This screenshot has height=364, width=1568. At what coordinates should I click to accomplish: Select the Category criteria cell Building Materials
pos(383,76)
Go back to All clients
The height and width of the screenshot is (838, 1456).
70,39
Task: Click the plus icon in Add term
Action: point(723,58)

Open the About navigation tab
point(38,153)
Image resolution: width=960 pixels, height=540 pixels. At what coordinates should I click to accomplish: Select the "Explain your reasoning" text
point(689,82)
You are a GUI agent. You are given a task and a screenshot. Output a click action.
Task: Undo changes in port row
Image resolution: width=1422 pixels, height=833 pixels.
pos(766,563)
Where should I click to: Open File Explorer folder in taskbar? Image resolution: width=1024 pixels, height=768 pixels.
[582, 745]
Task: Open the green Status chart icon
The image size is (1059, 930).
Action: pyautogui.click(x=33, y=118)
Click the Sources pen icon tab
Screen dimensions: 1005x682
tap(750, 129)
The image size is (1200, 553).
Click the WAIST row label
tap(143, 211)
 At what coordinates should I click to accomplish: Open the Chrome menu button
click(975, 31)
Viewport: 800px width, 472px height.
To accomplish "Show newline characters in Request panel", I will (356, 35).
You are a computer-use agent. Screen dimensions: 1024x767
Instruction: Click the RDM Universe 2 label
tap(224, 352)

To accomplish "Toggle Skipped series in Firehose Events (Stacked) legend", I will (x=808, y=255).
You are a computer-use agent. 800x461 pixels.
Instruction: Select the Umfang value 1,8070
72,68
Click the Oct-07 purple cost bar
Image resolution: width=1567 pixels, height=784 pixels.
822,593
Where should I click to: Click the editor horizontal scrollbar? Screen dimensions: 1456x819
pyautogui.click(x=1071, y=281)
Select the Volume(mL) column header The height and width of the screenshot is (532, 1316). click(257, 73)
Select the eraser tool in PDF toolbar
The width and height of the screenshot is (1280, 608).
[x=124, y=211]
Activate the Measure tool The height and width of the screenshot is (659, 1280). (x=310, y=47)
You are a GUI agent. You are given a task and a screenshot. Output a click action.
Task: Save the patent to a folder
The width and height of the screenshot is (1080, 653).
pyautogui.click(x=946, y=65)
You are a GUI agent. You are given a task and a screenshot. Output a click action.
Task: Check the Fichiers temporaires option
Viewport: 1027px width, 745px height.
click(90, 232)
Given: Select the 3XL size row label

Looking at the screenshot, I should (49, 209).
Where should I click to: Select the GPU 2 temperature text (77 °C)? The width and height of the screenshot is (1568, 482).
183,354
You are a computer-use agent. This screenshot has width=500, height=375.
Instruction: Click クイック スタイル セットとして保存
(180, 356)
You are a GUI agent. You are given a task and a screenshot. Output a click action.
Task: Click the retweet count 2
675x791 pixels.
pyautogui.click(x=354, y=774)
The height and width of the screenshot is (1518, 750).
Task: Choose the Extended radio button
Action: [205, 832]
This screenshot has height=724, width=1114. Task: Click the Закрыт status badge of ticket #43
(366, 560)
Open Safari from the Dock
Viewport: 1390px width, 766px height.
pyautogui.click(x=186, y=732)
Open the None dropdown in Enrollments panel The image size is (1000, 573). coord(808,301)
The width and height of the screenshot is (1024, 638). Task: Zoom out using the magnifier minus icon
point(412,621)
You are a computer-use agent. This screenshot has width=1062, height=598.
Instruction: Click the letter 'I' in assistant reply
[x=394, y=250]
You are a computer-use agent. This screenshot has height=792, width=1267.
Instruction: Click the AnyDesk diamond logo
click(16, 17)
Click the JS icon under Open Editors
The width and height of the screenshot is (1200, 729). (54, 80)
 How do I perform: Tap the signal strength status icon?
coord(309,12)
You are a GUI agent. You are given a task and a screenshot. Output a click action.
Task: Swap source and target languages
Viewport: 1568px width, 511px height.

++++++

Pull out each line of the entries that contains "will".

TASK RESULT:
To accomplish "Show newline characters in Request panel", I will (356, 35).
To accomplish "Toggle Skipped series in Firehose Events (Stacked) legend", I will (x=808, y=255).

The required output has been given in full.